§ EXERCISE DATA:
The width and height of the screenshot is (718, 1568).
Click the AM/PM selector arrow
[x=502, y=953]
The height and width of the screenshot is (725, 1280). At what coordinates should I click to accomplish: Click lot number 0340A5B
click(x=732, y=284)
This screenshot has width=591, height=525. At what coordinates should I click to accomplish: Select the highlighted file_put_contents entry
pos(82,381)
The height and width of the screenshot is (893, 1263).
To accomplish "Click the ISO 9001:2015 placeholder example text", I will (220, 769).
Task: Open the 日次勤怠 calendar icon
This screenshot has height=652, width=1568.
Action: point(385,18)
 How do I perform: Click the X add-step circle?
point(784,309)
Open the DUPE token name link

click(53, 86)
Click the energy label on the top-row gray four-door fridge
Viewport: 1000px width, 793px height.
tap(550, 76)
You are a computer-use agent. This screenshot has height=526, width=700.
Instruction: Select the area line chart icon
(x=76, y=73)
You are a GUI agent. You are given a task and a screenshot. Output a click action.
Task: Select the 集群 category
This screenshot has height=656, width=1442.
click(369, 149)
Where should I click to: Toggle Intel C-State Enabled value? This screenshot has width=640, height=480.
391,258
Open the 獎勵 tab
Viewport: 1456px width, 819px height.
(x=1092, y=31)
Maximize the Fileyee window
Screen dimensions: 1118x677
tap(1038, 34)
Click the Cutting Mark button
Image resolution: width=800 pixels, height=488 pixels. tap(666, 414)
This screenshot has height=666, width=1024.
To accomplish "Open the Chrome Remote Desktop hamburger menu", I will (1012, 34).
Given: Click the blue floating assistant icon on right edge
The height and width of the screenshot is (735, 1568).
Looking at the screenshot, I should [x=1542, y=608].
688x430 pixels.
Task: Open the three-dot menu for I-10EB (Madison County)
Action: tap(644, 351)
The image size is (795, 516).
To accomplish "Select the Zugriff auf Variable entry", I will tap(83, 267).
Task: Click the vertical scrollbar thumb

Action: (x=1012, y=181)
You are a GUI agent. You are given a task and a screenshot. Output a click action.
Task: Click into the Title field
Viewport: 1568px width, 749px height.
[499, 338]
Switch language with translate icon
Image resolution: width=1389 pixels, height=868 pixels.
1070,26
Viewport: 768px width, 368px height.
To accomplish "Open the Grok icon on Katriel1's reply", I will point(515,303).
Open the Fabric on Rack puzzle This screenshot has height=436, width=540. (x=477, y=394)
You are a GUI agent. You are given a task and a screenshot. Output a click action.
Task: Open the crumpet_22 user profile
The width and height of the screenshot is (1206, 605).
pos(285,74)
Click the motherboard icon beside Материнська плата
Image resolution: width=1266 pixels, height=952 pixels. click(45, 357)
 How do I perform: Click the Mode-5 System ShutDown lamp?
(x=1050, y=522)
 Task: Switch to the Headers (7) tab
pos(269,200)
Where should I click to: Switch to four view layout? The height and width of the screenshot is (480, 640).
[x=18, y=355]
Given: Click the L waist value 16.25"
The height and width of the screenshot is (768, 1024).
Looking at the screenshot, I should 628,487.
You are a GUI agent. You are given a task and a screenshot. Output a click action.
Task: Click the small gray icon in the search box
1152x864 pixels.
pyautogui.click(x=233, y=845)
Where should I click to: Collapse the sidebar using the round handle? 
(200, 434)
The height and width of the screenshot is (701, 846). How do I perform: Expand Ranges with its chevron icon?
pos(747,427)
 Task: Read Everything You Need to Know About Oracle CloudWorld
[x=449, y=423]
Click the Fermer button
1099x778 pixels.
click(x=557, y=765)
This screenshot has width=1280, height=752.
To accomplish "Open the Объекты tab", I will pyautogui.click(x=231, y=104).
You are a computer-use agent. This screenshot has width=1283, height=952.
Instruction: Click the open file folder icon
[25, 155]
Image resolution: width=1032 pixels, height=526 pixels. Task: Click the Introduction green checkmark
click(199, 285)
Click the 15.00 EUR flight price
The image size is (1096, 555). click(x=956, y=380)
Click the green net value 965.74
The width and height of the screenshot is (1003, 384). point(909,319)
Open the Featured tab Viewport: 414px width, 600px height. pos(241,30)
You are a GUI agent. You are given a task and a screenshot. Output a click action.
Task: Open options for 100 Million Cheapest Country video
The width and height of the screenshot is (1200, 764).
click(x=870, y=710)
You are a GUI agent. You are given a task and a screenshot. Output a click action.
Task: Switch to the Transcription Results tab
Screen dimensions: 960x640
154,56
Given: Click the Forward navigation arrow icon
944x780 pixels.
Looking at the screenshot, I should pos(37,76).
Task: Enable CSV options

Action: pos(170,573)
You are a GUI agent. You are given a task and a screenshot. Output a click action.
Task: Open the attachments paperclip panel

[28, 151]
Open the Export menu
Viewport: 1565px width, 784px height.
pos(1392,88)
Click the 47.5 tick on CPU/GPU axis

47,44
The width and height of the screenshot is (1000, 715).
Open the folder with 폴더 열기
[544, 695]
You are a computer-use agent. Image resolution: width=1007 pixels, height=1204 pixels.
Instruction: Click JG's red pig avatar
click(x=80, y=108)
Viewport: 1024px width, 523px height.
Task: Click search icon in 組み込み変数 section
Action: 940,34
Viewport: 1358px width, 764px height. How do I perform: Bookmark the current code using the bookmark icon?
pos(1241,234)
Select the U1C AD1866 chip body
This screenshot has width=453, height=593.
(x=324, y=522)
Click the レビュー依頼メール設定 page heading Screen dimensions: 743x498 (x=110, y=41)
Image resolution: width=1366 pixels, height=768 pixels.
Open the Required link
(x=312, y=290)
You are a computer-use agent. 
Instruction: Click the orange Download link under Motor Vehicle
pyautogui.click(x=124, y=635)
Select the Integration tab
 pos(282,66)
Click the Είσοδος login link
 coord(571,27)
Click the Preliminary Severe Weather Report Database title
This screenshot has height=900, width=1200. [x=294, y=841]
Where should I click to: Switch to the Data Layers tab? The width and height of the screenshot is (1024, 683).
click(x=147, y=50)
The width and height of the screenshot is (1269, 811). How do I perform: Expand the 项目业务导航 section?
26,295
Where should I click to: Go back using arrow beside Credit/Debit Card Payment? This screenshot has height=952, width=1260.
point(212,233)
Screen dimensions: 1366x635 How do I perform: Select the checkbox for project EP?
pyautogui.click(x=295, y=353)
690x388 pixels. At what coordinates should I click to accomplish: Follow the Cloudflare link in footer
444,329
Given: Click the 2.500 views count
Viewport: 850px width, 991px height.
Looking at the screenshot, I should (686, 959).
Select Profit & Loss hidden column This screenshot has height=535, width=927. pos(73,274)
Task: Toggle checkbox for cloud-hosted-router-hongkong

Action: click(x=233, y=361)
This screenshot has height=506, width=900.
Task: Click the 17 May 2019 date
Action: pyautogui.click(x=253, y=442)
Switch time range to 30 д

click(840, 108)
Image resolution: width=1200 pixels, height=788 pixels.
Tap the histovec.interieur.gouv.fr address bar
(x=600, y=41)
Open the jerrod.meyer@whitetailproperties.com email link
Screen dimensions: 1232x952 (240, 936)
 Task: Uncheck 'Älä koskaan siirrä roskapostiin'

§ EXERCISE: Among the lines above, find those with the word "computer". Copy them.

§ OUTPUT BELOW:
You are a computer-use agent. This screenshot has height=526, width=700.
You are a computer-use agent. This screenshot has width=1283, height=952.
You are a computer-use agent. Image resolution: width=1007 pixels, height=1204 pixels.
You are a computer-use agent. 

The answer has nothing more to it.